One of the first things you should look at is the overall market condition. Market values differ from location to location. For instance, Florida home values are finally starting to trend upward again, while those in Ohio are still heading south.

Buy low and sell high – that is the conventional wisdom at work. Before making any decision, you need to be aware of where the market is headed. With this in mind, it is best to take caution and see what is going on first.


The Buyer (You)

There are three main reasons people end up being unable to make mortgage payments – divorce, health reasons and change of job status. Any of these, or others, can have a negative impact on one’s financial capacity. Of course, turning the table means having enough money to afford foreclosed properties. In a nutshell, your ability to buy all comes down to major life events.
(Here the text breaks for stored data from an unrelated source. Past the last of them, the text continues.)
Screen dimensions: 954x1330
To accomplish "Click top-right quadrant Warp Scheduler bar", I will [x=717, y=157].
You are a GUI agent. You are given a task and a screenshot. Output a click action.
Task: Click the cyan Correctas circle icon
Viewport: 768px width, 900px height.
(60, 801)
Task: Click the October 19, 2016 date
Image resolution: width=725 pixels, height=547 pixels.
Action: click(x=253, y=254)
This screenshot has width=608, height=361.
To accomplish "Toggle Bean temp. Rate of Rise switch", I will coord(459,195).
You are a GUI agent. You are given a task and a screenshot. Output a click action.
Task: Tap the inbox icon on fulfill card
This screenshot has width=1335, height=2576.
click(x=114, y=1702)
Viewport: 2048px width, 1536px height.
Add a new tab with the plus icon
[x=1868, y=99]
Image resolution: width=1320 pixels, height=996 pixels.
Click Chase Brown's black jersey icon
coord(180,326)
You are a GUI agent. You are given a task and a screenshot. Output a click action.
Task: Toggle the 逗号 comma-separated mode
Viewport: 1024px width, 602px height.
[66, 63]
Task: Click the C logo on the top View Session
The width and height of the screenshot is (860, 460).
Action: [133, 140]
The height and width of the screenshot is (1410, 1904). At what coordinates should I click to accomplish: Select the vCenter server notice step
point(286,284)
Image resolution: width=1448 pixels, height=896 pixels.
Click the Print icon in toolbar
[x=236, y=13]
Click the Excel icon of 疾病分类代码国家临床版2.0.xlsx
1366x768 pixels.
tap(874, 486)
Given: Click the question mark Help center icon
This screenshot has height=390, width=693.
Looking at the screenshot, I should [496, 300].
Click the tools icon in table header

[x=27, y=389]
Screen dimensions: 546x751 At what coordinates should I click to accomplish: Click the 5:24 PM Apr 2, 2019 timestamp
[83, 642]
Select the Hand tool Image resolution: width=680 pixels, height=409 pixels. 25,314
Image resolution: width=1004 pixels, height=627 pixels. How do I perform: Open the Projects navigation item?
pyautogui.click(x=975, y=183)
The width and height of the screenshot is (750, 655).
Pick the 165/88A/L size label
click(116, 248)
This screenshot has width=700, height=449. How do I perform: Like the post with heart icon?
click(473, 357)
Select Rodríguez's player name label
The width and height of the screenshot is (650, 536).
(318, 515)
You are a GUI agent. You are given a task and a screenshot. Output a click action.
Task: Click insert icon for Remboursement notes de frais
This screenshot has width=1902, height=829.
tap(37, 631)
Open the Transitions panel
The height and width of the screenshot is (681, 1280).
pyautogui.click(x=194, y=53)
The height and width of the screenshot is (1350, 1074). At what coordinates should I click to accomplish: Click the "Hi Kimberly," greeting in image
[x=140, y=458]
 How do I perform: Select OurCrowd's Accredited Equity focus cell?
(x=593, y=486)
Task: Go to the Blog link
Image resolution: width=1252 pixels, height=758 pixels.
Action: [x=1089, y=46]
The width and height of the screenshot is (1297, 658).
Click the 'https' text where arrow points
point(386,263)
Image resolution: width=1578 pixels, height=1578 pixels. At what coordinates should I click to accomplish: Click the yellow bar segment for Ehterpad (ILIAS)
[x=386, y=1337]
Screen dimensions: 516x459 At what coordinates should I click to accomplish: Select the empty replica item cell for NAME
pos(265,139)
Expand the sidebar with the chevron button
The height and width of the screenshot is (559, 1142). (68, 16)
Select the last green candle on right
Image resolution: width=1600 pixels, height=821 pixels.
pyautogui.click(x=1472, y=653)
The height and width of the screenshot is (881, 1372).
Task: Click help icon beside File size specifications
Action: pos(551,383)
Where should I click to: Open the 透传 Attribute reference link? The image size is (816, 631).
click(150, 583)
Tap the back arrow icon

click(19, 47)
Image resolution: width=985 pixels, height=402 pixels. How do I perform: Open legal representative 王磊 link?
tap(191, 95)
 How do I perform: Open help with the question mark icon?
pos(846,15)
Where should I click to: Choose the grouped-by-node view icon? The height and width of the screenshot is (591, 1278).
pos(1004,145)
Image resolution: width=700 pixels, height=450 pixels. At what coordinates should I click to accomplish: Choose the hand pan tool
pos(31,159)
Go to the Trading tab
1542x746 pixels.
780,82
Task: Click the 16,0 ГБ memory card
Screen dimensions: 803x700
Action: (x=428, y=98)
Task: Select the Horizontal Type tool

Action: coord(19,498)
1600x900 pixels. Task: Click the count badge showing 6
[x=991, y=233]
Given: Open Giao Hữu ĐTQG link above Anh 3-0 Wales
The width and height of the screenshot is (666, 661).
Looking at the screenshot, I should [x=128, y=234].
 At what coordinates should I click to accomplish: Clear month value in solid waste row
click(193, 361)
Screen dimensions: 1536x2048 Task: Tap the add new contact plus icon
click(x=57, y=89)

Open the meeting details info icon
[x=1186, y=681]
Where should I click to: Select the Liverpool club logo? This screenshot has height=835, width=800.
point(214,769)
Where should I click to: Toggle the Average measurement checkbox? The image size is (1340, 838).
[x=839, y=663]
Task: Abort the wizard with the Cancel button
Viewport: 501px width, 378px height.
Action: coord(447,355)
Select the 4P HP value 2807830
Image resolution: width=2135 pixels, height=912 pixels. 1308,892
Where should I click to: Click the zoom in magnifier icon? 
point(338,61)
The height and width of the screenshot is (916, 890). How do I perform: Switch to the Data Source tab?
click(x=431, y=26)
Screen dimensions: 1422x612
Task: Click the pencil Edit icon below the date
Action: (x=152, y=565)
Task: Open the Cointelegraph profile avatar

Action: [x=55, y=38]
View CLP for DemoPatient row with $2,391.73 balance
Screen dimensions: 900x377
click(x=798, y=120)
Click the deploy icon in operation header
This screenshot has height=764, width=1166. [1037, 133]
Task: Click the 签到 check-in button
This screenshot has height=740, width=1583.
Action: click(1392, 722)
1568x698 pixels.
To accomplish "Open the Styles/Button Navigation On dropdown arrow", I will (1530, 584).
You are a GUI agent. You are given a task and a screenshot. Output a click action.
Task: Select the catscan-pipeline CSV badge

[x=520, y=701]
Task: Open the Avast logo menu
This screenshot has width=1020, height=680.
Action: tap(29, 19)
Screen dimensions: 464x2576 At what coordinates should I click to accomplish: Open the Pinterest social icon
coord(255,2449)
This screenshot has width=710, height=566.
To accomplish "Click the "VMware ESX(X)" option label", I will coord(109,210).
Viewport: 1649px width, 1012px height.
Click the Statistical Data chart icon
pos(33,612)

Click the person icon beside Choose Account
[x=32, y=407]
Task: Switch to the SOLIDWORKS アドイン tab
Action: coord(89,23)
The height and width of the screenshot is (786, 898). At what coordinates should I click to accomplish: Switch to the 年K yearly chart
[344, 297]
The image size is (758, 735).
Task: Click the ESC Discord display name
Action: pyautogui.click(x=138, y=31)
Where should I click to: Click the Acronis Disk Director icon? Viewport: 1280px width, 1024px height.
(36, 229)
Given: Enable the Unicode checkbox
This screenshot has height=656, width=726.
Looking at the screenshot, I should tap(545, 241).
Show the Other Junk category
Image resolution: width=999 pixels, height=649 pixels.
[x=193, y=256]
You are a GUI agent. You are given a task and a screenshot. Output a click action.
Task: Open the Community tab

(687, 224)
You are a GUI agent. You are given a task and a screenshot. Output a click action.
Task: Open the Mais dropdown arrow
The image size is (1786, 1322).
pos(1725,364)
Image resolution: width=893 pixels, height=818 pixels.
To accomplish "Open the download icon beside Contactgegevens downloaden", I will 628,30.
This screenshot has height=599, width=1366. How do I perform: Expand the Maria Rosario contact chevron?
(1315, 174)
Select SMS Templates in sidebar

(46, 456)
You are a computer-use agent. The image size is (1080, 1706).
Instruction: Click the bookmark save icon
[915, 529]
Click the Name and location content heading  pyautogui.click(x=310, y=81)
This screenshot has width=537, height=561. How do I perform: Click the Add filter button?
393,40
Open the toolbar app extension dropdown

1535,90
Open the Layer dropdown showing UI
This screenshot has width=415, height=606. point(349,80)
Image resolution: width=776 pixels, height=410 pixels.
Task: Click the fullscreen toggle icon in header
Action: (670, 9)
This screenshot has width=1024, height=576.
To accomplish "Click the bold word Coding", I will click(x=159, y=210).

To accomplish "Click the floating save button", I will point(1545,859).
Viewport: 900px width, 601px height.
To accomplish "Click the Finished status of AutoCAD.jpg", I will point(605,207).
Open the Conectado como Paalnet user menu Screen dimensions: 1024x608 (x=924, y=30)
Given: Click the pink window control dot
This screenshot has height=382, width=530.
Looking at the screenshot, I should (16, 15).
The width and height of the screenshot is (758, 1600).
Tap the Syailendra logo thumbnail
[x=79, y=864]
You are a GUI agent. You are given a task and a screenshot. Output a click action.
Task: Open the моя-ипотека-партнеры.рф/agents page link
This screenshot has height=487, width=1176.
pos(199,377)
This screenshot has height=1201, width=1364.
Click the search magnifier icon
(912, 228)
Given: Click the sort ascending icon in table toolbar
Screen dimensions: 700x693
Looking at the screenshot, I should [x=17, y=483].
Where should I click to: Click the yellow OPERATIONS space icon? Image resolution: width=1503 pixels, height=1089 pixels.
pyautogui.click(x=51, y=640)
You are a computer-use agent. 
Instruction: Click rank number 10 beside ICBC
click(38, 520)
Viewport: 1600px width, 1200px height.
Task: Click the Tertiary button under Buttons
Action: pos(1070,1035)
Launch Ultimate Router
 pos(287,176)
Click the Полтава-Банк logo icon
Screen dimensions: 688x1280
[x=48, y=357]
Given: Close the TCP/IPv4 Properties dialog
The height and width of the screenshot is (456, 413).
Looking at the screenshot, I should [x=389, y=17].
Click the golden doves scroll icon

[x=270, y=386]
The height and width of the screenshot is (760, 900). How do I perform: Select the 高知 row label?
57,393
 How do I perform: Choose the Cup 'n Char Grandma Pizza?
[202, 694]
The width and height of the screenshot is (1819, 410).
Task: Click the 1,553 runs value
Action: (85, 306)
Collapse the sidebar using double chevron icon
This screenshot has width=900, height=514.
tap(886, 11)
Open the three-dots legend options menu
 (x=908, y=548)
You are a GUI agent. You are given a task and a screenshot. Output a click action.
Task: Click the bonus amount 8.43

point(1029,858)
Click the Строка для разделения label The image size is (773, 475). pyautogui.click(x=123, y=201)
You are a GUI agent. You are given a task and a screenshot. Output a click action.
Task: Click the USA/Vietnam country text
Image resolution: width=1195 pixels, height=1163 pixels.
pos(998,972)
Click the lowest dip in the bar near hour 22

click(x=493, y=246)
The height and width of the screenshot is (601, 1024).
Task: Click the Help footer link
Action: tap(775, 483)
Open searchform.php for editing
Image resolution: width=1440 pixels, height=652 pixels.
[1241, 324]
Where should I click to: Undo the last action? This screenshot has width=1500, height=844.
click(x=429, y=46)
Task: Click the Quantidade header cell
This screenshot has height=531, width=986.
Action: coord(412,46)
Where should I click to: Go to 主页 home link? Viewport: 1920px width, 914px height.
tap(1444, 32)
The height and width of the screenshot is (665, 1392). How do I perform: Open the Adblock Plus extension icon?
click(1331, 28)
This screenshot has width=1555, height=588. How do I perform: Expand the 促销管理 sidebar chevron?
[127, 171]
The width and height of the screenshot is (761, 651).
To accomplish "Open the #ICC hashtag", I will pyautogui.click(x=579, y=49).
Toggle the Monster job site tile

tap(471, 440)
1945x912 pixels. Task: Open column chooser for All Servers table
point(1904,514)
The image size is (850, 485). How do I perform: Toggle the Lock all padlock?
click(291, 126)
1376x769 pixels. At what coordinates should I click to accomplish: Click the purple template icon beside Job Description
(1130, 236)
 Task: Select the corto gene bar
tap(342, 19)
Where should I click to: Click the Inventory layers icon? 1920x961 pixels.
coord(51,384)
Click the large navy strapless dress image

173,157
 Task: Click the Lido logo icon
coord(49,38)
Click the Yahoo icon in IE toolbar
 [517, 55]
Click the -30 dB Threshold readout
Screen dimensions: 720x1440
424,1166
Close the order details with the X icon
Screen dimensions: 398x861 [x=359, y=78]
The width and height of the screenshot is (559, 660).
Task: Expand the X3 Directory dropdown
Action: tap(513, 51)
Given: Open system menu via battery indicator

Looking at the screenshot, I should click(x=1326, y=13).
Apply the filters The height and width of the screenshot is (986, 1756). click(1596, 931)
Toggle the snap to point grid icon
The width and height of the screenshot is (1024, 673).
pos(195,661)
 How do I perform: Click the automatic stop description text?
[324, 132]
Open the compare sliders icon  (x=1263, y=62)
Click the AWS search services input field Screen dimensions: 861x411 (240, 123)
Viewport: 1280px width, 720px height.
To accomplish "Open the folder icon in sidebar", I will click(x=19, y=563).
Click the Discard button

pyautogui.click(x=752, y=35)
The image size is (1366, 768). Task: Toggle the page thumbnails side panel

Moving out within five years? Are you expecting a baby any time soon? Have you recently filed for bankruptcy? Do you have a credit score of less than 630? If you answered yes to any of these questions, it is not a good idea to get involved in foreclosure investing for you. It is best to wait a bit until all is clear.


Financial Situation

Your own financial situation is of course a key element in your venture into foreclosure investing. With rising debt and a stagnant income, you are putting your financial future in jeopardy. Not even low- or no-downpayment schemes offered by some lenders may be able to save you.

If you do get your mortgage application approved, it is highly likely that you will get higher-than-normal rates. This is what happens to people who are recovering from a bankruptcy or still repairing their credit score.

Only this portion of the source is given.